> Exercise goal
Return the lines that run from the beginning of the entries to the line holding "You are a computer-use", inclusive, and drop the pictures.

> Exercise material
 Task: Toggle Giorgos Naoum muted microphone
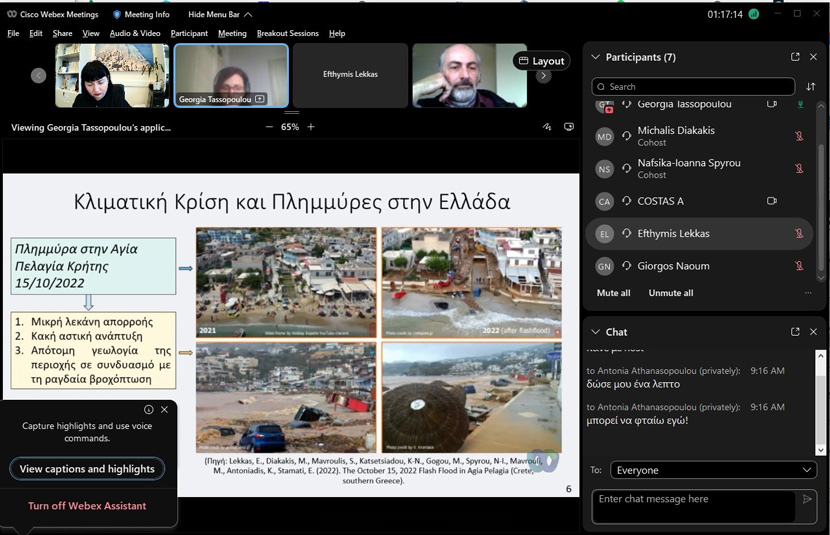799,266
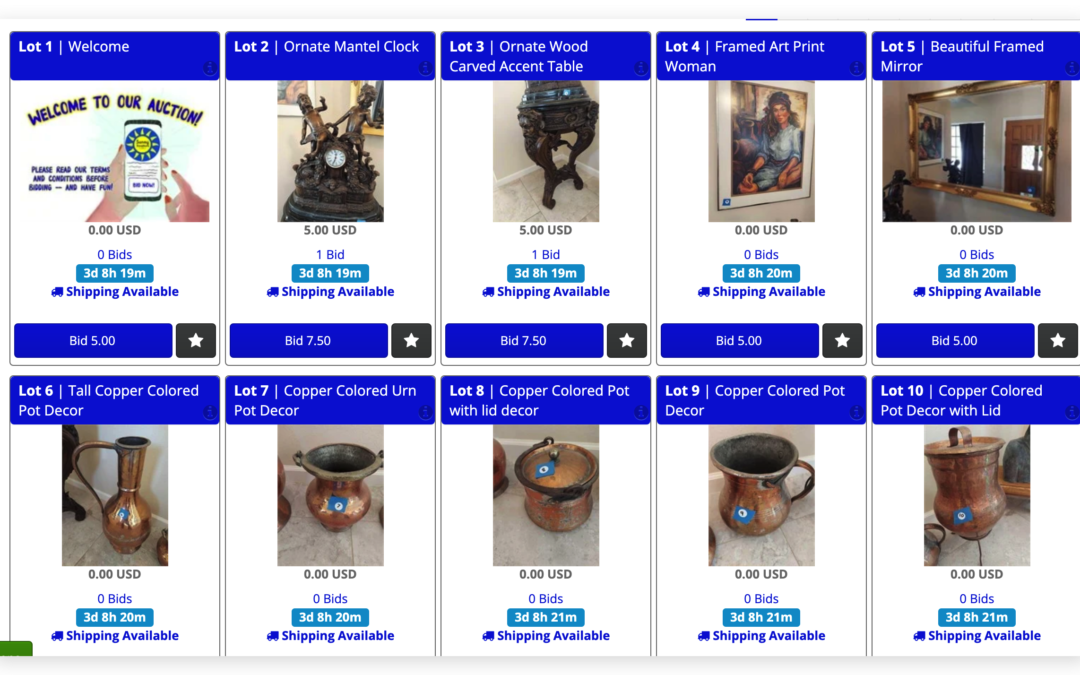This screenshot has width=1080, height=675.
Task: Click Shipping Available under Lot 8
Action: click(x=546, y=636)
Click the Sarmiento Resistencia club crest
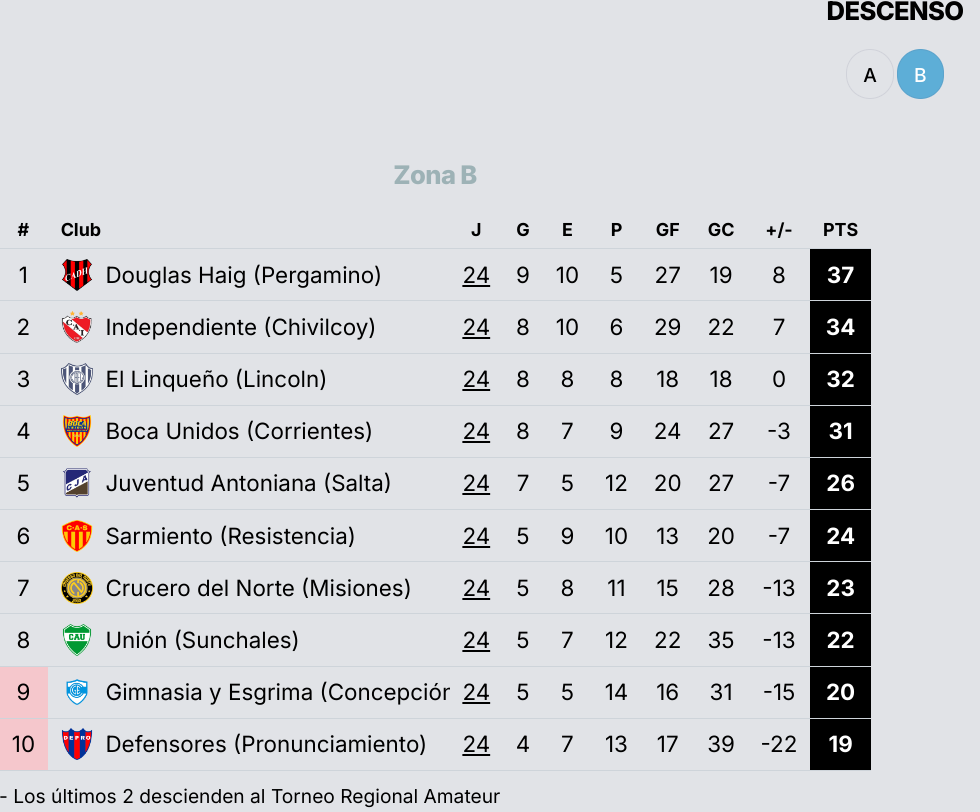 click(x=77, y=536)
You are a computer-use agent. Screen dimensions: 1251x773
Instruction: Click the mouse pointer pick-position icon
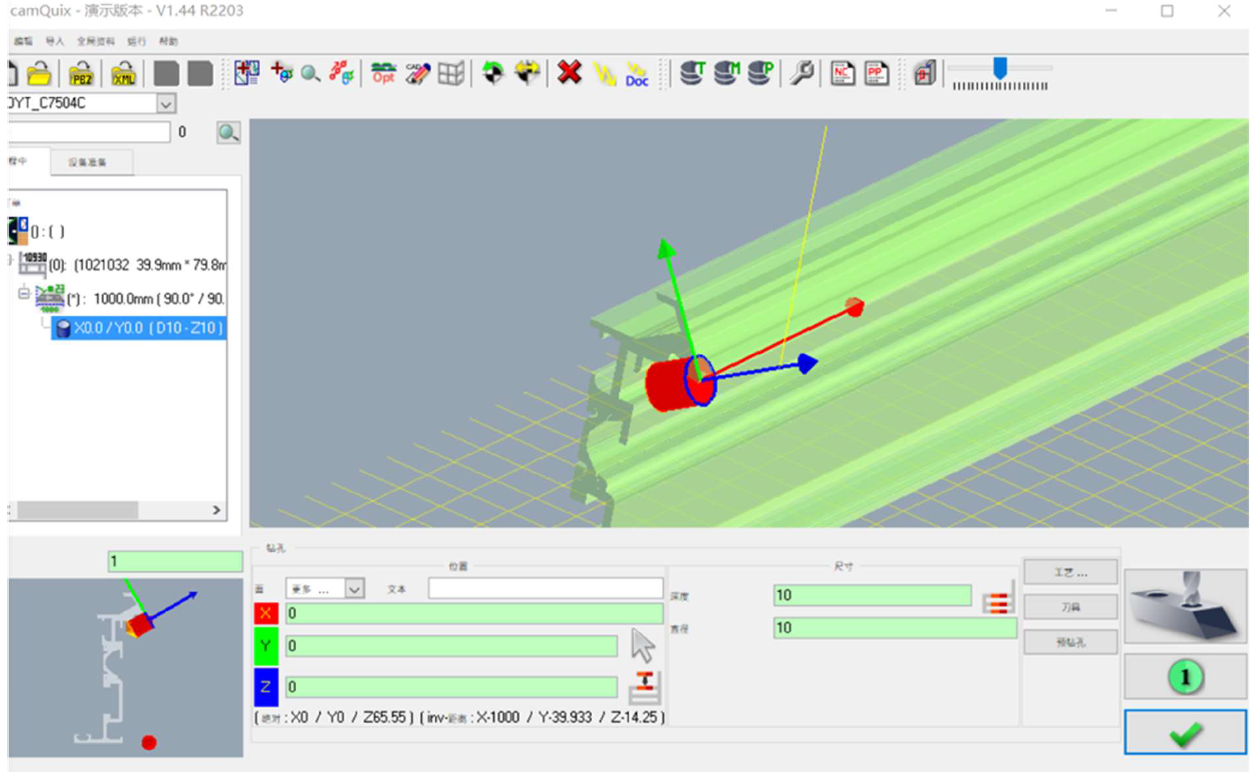point(643,645)
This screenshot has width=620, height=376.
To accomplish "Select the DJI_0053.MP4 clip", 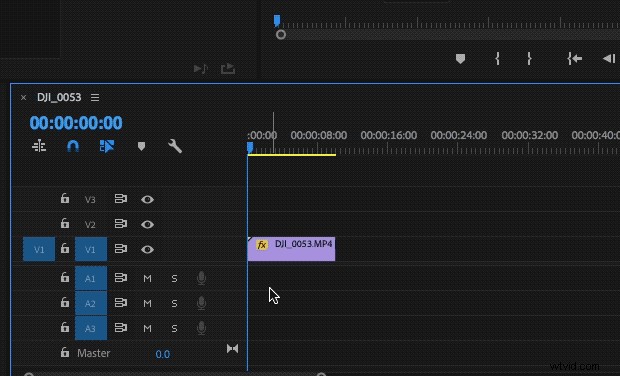I will click(291, 249).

> Response to the task
 Task: Toggle Giorgos Naoum muted microphone
799,266
This screenshot has width=1080, height=675.
Task: Click Shipping Available under Lot 8
Action: click(x=546, y=636)
Click the Sarmiento Resistencia club crest
 click(x=77, y=536)
You are a computer-use agent. Screen dimensions: 1251x773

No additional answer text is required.